In the sample of H-atoms electrons makes a transition from a higher orbit to ground state. If the maximum number of spectral lines obtained in the spectrum is 15 then what should be the minimum number of H-atoms in the sample to produce these 15 lines.

• A. 6
• B. 15
• C. 10
• D. 9

Answer 1

Answer: (A)

6

Answer 2

To solve this problem, we first need to determine the principal quantum number of the higher orbit from which the electrons are transitioning.

1. Determine the initial principal quantum number (n): The maximum number of spectral lines obtained when electrons transition from a higher orbit 'n' to the ground state (n=1) is given by the formula: $N_{lines} = \frac{n(n-1)}{2}$ We are given that the maximum number of spectral lines is 15. So, $15 = \frac{n(n-1)}{2}$ $30 = n(n-1)$ By inspection, we can find an integer 'n' that satisfies this equation. If $n=6$, then $6 \times (6-1) = 6 \times 5 = 30$. Therefore, the electrons are transitioning from the 6th orbit (n=6) to the ground state.

2. Determine the minimum number of H-atoms: To observe all possible spectral lines (the maximum number of lines) from an initial state 'n' down to the ground state, we need a sample of H-atoms. Each atom, when excited to level 'n', will de-excite, producing one or more photons. To ensure that all possible distinct transitions are observed, we need a sufficient number of atoms.

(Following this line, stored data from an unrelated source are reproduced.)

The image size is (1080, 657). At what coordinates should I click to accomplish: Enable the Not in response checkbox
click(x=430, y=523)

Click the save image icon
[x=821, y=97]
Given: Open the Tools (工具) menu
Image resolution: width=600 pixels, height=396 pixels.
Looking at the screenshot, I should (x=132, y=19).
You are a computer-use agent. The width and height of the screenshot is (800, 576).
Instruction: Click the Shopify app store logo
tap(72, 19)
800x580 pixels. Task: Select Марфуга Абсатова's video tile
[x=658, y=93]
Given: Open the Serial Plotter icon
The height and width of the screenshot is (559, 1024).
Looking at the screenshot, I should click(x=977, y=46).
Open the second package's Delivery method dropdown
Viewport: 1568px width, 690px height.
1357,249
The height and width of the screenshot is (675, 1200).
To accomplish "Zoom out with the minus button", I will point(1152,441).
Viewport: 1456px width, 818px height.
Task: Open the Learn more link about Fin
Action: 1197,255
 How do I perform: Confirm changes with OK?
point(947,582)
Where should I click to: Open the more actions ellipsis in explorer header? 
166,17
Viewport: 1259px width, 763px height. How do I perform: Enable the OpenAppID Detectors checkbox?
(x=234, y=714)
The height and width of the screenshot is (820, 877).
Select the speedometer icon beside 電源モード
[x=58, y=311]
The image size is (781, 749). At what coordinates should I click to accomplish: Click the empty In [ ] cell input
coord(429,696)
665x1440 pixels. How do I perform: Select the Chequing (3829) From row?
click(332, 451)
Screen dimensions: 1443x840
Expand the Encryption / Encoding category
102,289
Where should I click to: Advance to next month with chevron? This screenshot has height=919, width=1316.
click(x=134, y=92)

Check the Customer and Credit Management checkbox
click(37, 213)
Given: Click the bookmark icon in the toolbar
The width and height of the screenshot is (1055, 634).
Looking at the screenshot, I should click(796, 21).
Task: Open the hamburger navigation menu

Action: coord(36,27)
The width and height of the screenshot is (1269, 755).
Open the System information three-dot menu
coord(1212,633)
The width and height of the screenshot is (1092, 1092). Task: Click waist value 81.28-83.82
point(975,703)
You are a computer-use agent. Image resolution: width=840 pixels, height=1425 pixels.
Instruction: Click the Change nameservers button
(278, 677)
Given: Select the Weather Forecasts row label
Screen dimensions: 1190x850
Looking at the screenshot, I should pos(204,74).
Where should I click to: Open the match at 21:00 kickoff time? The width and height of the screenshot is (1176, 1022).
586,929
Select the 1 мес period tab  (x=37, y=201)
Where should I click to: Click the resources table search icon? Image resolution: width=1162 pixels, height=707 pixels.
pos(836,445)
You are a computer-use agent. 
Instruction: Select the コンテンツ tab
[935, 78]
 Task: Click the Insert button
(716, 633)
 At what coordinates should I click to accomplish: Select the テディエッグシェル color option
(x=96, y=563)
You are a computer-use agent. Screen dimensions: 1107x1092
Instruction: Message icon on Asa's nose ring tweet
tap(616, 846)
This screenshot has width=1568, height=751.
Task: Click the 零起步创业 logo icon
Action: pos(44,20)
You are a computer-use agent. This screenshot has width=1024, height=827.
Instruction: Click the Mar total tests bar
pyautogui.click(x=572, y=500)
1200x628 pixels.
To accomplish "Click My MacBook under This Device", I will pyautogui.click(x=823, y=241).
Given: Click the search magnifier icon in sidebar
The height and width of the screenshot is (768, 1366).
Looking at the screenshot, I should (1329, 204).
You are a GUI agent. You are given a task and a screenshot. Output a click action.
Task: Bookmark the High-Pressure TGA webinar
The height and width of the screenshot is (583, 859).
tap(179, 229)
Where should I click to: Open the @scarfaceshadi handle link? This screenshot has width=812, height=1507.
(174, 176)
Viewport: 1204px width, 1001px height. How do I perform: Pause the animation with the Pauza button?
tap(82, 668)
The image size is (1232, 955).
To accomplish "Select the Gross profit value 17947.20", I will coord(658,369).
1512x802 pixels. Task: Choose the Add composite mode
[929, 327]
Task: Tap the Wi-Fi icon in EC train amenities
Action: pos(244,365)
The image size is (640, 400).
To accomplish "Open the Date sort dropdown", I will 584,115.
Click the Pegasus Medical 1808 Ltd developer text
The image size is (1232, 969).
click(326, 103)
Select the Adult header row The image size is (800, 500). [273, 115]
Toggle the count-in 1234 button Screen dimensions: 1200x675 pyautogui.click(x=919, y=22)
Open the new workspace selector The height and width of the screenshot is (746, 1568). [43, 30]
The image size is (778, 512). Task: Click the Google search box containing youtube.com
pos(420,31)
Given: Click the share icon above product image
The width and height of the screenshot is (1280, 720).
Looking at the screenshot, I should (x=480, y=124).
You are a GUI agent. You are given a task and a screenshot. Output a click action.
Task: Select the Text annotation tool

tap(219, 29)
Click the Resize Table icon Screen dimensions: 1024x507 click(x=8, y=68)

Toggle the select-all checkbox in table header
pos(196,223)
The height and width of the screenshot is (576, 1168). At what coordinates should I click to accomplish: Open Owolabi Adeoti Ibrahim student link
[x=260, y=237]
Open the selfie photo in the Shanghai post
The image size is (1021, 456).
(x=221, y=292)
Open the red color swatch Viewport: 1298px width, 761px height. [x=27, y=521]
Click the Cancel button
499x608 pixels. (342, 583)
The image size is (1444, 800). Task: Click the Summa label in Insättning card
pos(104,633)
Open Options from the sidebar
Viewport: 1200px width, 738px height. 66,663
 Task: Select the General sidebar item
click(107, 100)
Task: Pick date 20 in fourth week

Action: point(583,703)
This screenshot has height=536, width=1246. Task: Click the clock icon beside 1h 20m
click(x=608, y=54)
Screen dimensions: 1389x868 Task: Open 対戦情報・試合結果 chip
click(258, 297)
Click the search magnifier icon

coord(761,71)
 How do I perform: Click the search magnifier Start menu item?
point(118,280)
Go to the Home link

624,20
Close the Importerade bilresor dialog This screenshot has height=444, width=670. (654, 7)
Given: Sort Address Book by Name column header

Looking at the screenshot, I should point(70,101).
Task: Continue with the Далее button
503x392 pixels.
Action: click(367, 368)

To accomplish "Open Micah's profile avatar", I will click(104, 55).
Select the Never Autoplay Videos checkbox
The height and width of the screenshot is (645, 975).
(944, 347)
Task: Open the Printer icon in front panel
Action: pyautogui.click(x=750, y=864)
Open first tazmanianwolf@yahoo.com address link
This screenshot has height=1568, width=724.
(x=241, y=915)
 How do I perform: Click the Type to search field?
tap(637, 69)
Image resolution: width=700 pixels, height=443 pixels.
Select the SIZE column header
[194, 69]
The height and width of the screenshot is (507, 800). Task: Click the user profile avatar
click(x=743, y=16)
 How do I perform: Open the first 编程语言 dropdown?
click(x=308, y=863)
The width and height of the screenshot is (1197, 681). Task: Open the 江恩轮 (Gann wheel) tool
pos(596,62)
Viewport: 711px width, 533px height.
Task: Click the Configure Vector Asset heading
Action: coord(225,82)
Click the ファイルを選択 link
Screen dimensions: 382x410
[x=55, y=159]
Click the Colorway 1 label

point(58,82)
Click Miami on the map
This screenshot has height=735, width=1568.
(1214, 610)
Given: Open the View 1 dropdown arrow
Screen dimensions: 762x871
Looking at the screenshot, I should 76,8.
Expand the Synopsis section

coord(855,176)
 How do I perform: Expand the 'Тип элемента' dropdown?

   Consider the transitions from n=6:

   • Lyman series (to n=1): 6→1, 5→1, 4→1, 3→1, 2→1 (5 lines)
   • Balmer series (to n=2): 6→2, 5→2, 4→2, 3→2 (4 lines)
   • Paschen series (to n=3): 6→3, 5→3, 4→3 (3 lines)
   • Brackett series (to n=4): 6→4, 5→4 (2 lines)
   • Pfund series (to n=5): 6→5 (1 line) Total = 5 + 4 + 3 + 2 + 1 = 15 lines.

   To observe all these 15 distinct lines, we need a minimum number of H-atoms such that each atom, when excited to the highest level (n=6), can contribute to observing the full spectrum. If we have 'n' atoms, each excited to the n-th level, it is generally considered that these 'n' atoms can collectively produce all $n(n-1)/2$ possible transitions. However, a more precise understanding often used in competitive exams is that the minimum number of atoms required to produce all possible lines from an initial state 'n' is 'n'. Each atom can be thought of as undergoing one of the primary transitions from 'n', and then cascading further.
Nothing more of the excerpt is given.